Friends with Better Lives deals with the classic neuroses that come with thinking that someone else has it together better than you. It does this by contrasting friends in different stages of emotional maturity, from single to engaged, to married to divorced. The show has a number of familiar faces such as James Van Der Beek (as divorced Will), Brooklyn Decker (as newly engaged Jules) and Kevin Connolly as happily married Bobby.
The grand flaw with Friends with Better Lives is painfully simple: when you close your eyes and listen to the jokes for a minute, you would very easily mistake it for 2 Broke Girls. Both feel reliant on stock tropes and and both have a tendency to turn blatant setups into even more blatant punchlines. This can often be groan worthy when it goes into rapid-fire mode (often a Will specialty), relying on hacky wordplay. Making this wordplay even worse is the omnipresent laugh track, which seems to fill every silence on the show, even in some instances coming in before the actual punchline of the joke.
Friends with Better Lives doubles down on old and tired with it’s incredibly goofy plotting. In order to put all of the pegs in all of the right holes, it uses the most ham-handed of methods to get it’s engaged couple engaged and Will officially divorced. However, because we’re not really acclimated to the characters or their stories, both scenes feel incredibly empty, denying the sort of emotional resonance that these wham moments typically tend to have.
What saves Friends with Better Lives is it’s cast. James Van Der Beek in particular seems to be having a blast launching one-liners in rapid fire fashion whenever the occasion allows. Similarly, Rick Donald manages to hit the tone of Lowell, a smug-yet-progressive Australian with a rare sort of touch that tends to elude these sorts of shows, not allowing the character to completely devolve into the caricature that some of the main characters end up turning into (the show’s lone single character at the outset, Kate tends to be victim to this sort of treatment).

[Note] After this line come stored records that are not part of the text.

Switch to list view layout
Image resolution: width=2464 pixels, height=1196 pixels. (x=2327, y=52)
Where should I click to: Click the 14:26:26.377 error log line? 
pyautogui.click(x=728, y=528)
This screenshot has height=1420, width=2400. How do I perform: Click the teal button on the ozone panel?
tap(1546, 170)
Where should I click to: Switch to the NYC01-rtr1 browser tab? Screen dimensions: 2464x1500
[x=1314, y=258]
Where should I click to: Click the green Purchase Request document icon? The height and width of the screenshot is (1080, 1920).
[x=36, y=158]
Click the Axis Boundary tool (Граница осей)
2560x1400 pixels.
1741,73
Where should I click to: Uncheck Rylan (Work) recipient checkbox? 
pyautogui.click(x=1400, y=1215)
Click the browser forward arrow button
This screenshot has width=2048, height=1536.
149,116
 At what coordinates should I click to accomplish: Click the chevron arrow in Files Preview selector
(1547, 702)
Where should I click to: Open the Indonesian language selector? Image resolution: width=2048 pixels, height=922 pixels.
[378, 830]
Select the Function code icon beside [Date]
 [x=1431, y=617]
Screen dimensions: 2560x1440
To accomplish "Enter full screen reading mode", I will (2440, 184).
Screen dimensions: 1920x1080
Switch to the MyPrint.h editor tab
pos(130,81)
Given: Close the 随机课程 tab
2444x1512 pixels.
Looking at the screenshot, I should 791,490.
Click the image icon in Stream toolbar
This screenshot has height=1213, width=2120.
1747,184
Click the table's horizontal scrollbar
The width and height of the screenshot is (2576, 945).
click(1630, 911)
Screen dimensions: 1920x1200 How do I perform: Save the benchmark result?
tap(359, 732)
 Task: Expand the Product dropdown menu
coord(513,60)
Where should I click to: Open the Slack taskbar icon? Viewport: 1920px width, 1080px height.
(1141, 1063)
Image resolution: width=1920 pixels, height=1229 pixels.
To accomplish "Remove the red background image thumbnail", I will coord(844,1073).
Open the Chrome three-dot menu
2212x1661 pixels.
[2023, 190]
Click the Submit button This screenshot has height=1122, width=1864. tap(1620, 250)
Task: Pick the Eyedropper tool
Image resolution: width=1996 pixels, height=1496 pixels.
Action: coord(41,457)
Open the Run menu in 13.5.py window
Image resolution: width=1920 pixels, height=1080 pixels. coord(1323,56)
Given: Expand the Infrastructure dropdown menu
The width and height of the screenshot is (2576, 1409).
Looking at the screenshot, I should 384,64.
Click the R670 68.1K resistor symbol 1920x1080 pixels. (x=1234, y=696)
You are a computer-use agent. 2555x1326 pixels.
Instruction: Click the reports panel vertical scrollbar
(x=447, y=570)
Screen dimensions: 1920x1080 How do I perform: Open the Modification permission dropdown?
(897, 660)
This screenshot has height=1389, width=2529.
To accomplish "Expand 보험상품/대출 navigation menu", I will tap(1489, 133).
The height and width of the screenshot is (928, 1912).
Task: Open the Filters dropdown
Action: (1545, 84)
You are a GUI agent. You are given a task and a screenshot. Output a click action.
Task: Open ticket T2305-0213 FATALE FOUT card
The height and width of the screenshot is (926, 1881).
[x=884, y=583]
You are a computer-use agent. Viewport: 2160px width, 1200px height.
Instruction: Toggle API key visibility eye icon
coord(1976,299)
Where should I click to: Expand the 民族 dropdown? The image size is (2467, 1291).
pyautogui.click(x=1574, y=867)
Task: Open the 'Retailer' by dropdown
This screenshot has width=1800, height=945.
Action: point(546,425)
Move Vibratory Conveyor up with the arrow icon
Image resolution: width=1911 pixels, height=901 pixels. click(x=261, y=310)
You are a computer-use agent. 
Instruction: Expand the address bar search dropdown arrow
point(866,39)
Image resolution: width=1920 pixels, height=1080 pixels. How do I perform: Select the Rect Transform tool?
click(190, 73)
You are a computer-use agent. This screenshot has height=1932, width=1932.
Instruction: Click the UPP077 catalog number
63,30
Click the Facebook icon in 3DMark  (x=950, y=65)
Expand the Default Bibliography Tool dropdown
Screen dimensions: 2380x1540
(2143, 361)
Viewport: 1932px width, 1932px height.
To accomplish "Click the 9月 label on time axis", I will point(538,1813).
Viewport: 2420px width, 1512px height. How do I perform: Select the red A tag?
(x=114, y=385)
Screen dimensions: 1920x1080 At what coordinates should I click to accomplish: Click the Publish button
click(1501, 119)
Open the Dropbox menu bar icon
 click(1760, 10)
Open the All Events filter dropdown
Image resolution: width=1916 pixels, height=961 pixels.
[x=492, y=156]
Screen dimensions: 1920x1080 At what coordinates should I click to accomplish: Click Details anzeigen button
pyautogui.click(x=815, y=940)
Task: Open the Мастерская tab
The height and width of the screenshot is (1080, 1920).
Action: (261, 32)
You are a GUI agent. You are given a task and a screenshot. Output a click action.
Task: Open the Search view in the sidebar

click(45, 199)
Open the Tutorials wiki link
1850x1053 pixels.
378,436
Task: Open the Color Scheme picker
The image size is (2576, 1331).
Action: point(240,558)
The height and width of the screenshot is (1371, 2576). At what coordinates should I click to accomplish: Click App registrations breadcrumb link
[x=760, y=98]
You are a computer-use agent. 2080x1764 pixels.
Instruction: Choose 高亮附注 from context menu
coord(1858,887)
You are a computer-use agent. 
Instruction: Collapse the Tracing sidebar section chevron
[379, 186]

The Final Verdict: Friends with Better Lives is what would happen if you throw every CBS comedy into a blender and spit out a shiny new sitcom (to the extent that I’m surprised Chuck Lorre’s name isn’t attached to it). Unfortunately, where those other sitcoms have distinctive features that can at least make their pitch “CBS formula PLUS “insert X here” EQUALS “New Show”, Friends with Better Lives is “CBS formula” PLUS “Friends clone formula” EQUALS “A bunch of stuff we’ve already seen before”. Skip this one, and may one day the comedy gods find the right home for James Van Der Beek.